I recently came across the toolz repository and decided to give it a spin.
Unfortunately, I’m having some trouble properly using it, or at least understanding it.
My first simple task for myself was to parse a tab separated TSV file and get the second column entry in it.
For example, given the file foo.tsv
:
a b c
d e f
I’d like to return a list of ['b', 'e']
. I successfully achieved that with the following piece of logic
from toolz.curried import *
with open("foo.tsv", 'r') as f:
data = pipe(f, map(str.rstrip),
map(str.split),
map(get(1)),
tuple)
print(data)
However, if I change the foo.tsv
file to use commas instead of tabs as the column delimiters I cannot seem to figure out the best way to adjust the above code to handle that.

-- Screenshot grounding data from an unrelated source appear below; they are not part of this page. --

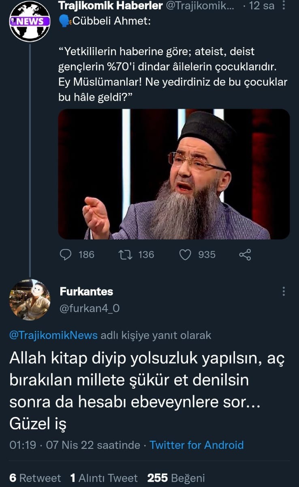Open the Cübbeli Ahmet tweet image
This screenshot has height=487, width=299.
click(174, 174)
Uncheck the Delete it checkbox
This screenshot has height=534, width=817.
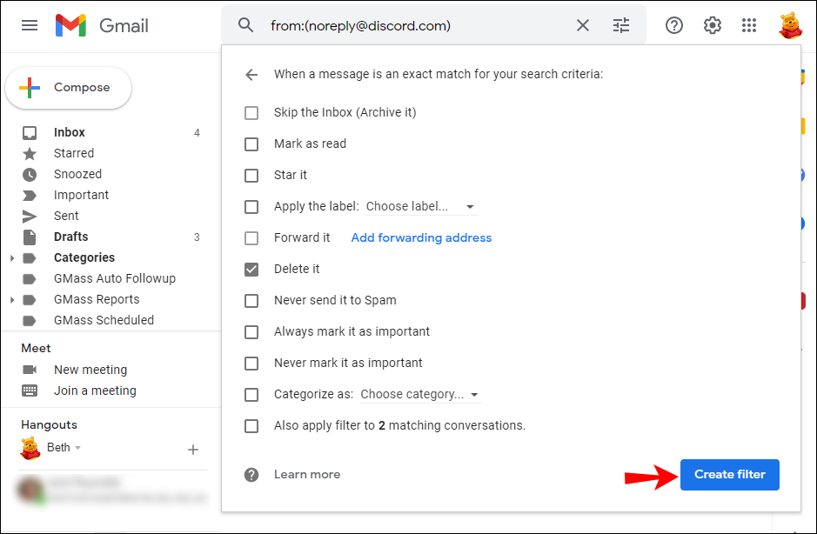tap(251, 269)
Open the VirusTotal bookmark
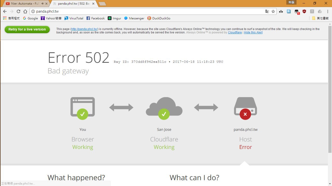 click(x=74, y=18)
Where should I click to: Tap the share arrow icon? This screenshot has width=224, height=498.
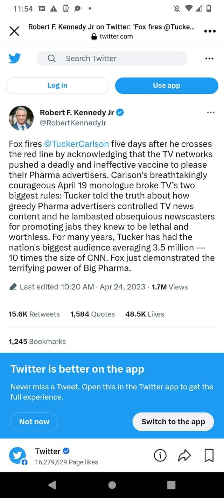[184, 455]
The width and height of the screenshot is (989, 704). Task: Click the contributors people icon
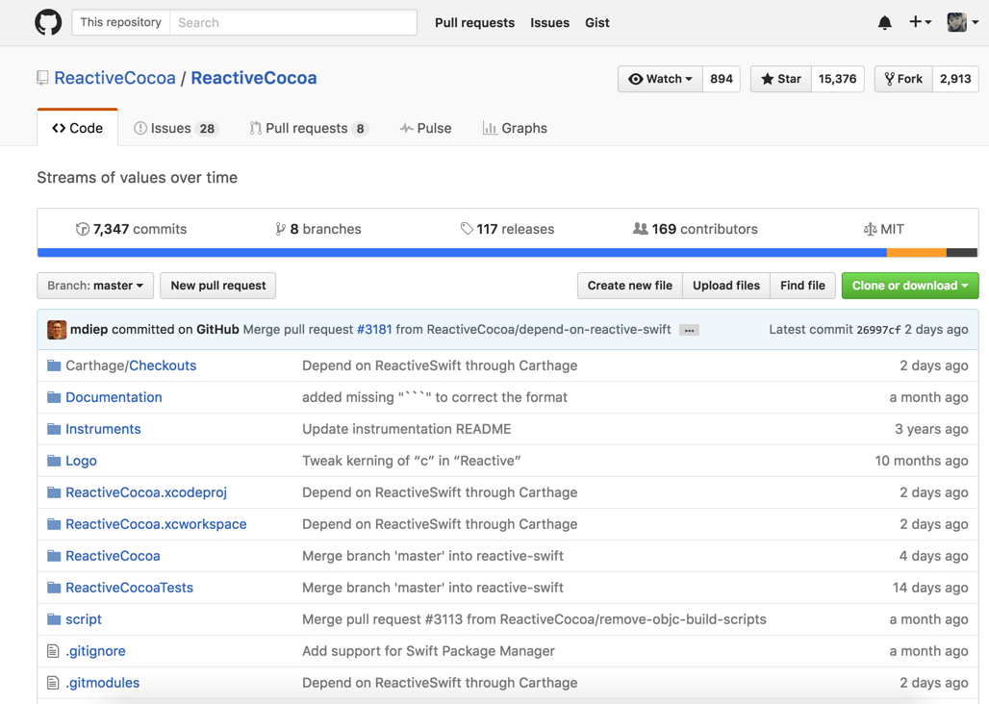click(640, 229)
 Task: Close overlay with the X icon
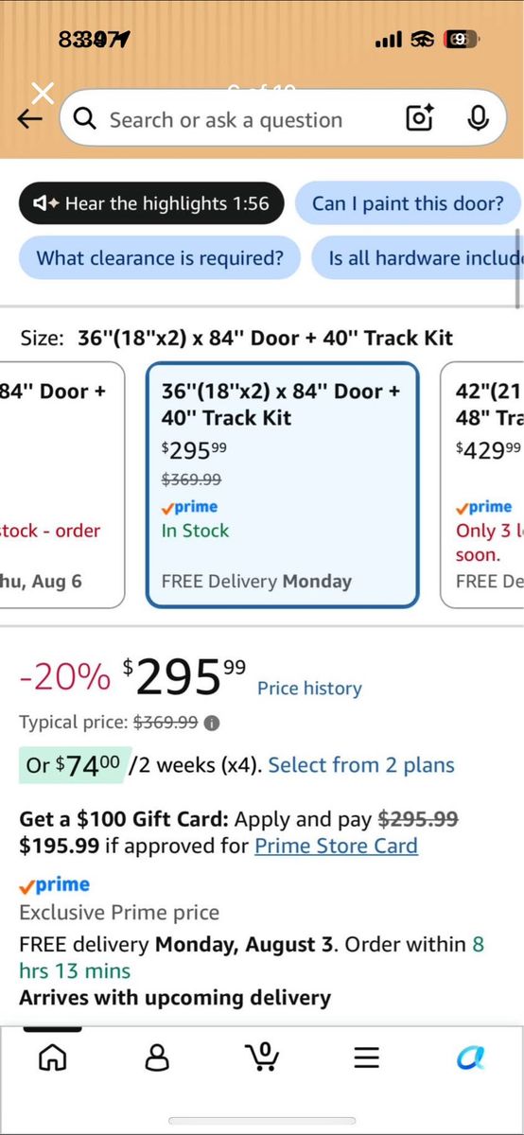tap(43, 93)
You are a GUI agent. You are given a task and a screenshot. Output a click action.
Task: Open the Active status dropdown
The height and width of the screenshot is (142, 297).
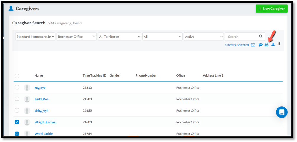[x=204, y=37]
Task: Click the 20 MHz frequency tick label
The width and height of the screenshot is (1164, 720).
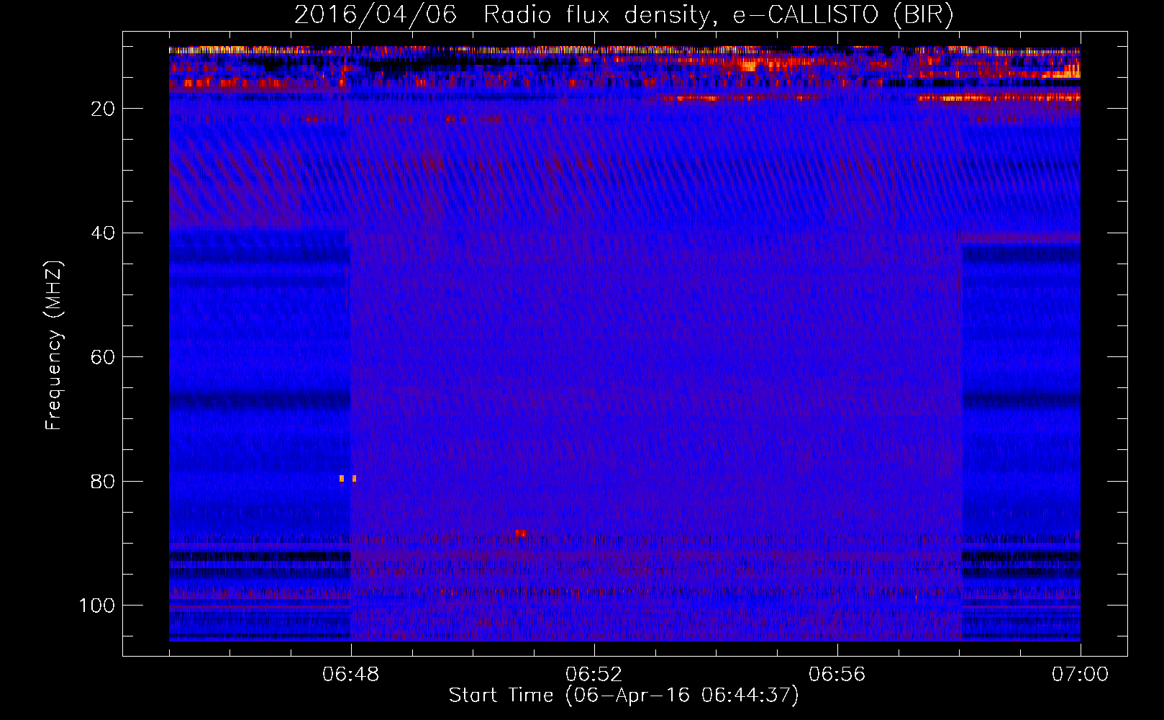Action: pyautogui.click(x=103, y=109)
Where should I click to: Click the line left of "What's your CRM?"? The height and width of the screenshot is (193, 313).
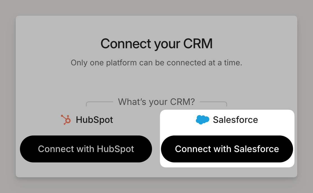click(x=100, y=102)
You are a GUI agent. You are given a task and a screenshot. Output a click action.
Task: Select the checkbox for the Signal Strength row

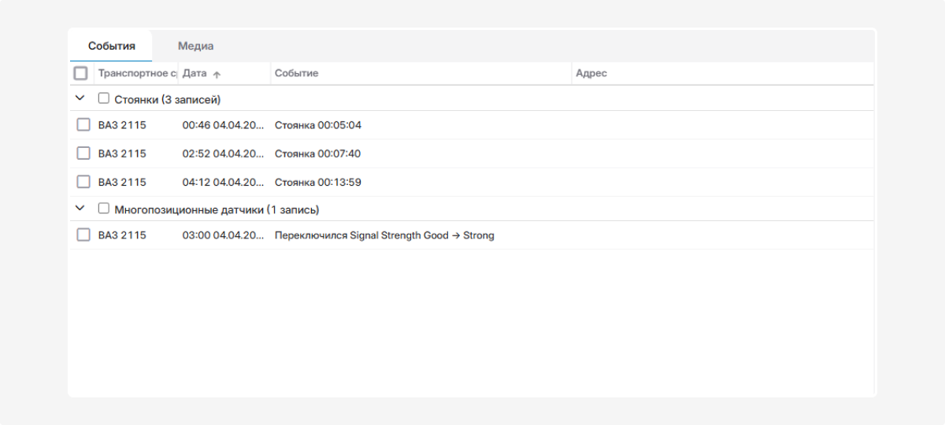[83, 235]
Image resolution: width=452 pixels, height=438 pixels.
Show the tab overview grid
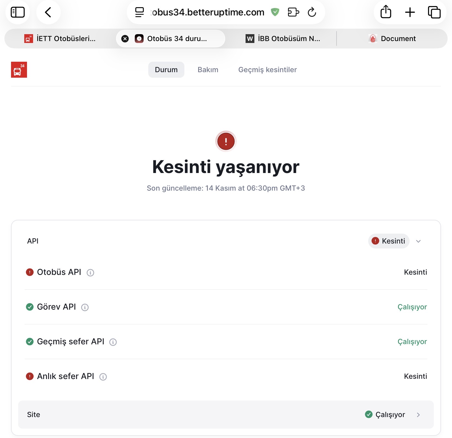tap(434, 12)
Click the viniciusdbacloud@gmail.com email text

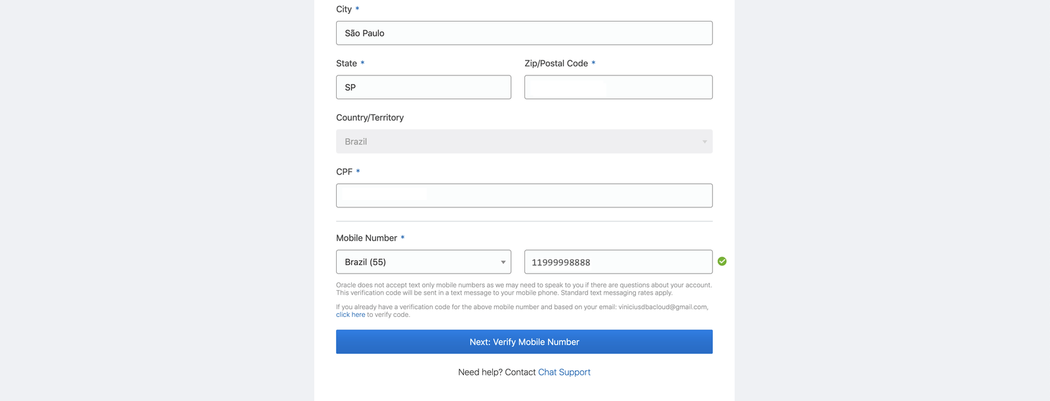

It’s not clear to me how to add best a ","
argument to the str.split
function while using the map
with either the pipe
or thread_first
functions.
Is there already some existing documentation that already describes this?
Don't be afraid of using lambdas.
map(lambda s: s.split(','))
It's maybe a bit less pretty than map(str.split)
but it gets the point across
Consider using pluck(...)
rather than map(get(...))
map(get(1)) -> pluck(1)
If you have a CSV file you might consider just using Pandas, which is very fast and highly optimized for this kind of work.